TEXTE SOURCE:

▼

Dans tous les cas, il conviendra de réaliser un bilan minimum devant une adénopathie persistant au-delà de trois semaines.

Bilan biologique

Le bilan biologique peut être très contributif. Ainsi, sa prescription ne doit pas être retardée car il s’agit d’un examen simple et facilement accessible pour les patients. Ce bilan peut permettre de poser, sinon d’orienter le diagnostic dans de nombreuses situations. L’objectif de l’analyse sanguine est de déterminer s’il existe un syndrome inflammatoire et d’en préciser l'importance (cependant, l’inflammation peut rester très modérée dans certaines pathologies même très évolutives telles que la tuberculose), de rechercher une hyperleucocytose et de la préciser (par exemple une élévation des polynucléaires neutrophiles dans le cadre d’une infection bactérienne) ou à l’inverse de rechercher une lymphopénie (infections virales telles que le VIH), de réaliser les sérologies virales et/ou bactériennes selon le terrain, de rechercher des arguments pour une hémopathie, une maladie auto-immune ou une sarcoïdose.

Imagerie

En cas de doute sur la nature du ganglion, une simple échographie permet de confirmer l’adénopathie. Le scanner permettra de rechercher des adénopathies profondes, non palpables cliniquement, ainsi que des lésions évolutives, qu’elles soient de nature infectieuse ou tumorale. Selon la topographie des adénopathies profondes, le diagnostic pourra être orienté : par exemple, devant des adénopathies hilaires bilatérales, on évoquera le diagnostic de sarcoïdose. La tomodensitométrie peut également fournir de nouvelles cibles pertinentes pour la réalisation de biopsie.

▲

CONSIGNE:
Répondez à ces questions à partir du texte sur le bilan d'une adénopathie :
(a) Au-delà de quelle durée une adénopathie qui persiste demande-t-elle un bilan minimum ?
(b) Quelle maladie est donnée en exemple d'une inflammation qui peut rester très modérée ?
(c) Quel diagnostic évoque-t-on devant des adénopathies hilaires bilatérales ?

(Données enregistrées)
▼

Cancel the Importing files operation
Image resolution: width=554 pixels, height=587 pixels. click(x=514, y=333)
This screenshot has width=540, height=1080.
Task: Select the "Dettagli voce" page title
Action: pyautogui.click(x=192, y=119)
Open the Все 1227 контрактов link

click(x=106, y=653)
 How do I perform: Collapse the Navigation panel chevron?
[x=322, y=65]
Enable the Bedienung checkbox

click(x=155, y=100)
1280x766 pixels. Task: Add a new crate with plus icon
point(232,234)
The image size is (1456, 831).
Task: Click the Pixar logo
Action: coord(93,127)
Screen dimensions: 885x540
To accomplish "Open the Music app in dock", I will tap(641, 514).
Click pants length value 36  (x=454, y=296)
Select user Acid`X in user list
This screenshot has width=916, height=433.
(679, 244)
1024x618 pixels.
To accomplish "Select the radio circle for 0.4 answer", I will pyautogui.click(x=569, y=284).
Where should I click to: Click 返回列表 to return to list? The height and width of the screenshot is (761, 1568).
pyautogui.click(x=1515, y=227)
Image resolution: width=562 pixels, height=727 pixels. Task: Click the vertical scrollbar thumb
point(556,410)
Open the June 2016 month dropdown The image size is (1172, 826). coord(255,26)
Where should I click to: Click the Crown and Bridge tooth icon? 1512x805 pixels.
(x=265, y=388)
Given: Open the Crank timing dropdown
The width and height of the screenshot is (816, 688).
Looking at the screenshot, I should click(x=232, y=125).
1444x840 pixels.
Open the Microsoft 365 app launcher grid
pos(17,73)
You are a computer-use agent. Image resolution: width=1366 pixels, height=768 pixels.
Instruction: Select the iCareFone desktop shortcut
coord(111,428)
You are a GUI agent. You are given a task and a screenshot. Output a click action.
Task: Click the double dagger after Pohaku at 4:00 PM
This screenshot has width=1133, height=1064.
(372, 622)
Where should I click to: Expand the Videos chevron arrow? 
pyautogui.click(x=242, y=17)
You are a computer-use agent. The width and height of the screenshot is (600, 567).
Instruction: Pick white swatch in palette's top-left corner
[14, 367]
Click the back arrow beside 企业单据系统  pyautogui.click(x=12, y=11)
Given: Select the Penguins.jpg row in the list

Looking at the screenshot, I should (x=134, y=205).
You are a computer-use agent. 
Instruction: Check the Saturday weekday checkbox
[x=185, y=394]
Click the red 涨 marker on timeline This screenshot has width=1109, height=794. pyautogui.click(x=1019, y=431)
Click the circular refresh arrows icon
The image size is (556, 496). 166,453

▲

RÉPONSE RÉDIGÉE:
(a) Au-delà de trois semaines.
(b) La tuberculose.
(c) La sarcoïdose.